I am again stuck with my trailing edge 0.4mm thickness problem

 From:  Hamish Mead (HAIRYKIWI)
7445.3 
Hi Simba,

What airfoil section are you using?

This isn't exactly a straight-forward operation, depending on your final OVERALL accuracy requirements. Apologies if I'm getting you to suck eggs with the following explanation - though maybe it helps someone else understand better also:

For a wing of a given taper ratio, in order not to reduce the chord of the wing tip airfoil proportionally more than that specified by the taper ratio, the wing root airfoil trailing edge (TE) needs to be ever-so-slightly closed up at the TE. Now here's the tricky bit: in order to keep the rate of change of curvature of the wing root airfoil section as similar and as smooth as the 'basic' original airfoil, that change in thickness actually needs to originate from about 5 or 10% chord all the way back to the new, thinner TE.

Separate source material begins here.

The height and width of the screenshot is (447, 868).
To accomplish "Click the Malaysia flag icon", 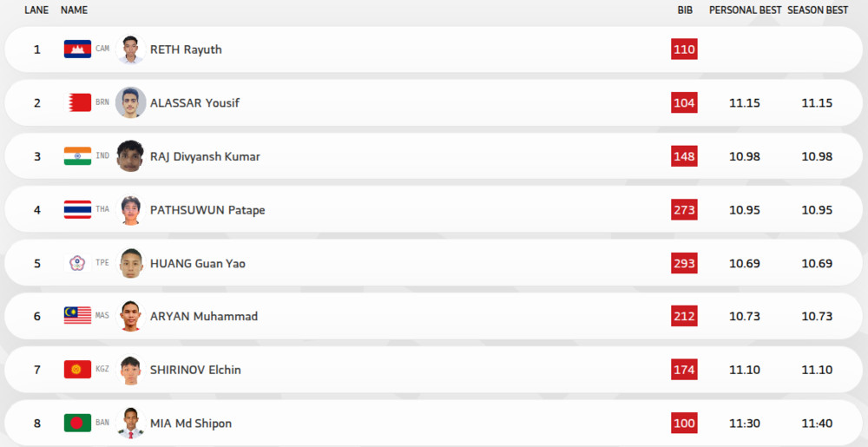I will tap(77, 316).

I had the same issue to overcome in drawing a full size build-able wing for a homebuilt aircraft using the NACA 43012A airfoil. Conveniently, the polynomial curves used to define the basic NACA 4-digit and 5-digit airfoils enable the TE thickness to be modified very easily, by varying the A4 coefficient. Search this forum for 'NACA Airfoil Generator' and have a play to better understand the concept. If your foil is a NACA 6-digit series, I got a long way toward generating those by script, (but nowhere near release) and I can't spend any time on it right now, sorry.

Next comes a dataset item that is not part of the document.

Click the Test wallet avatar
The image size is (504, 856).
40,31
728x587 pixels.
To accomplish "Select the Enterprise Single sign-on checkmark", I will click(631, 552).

Attached is my NACA 43012A example tapered wing (with washout), made by lofting between root and tip airfoils (of root and chord length specified by the aircraft designer), The root and tip airfoil sections are identical save for chord length and A4 coefficient. Note that the TE thickness is constant along the entire span. I determined the root A4 coefficient (as noted in the object names) simply by trial and error.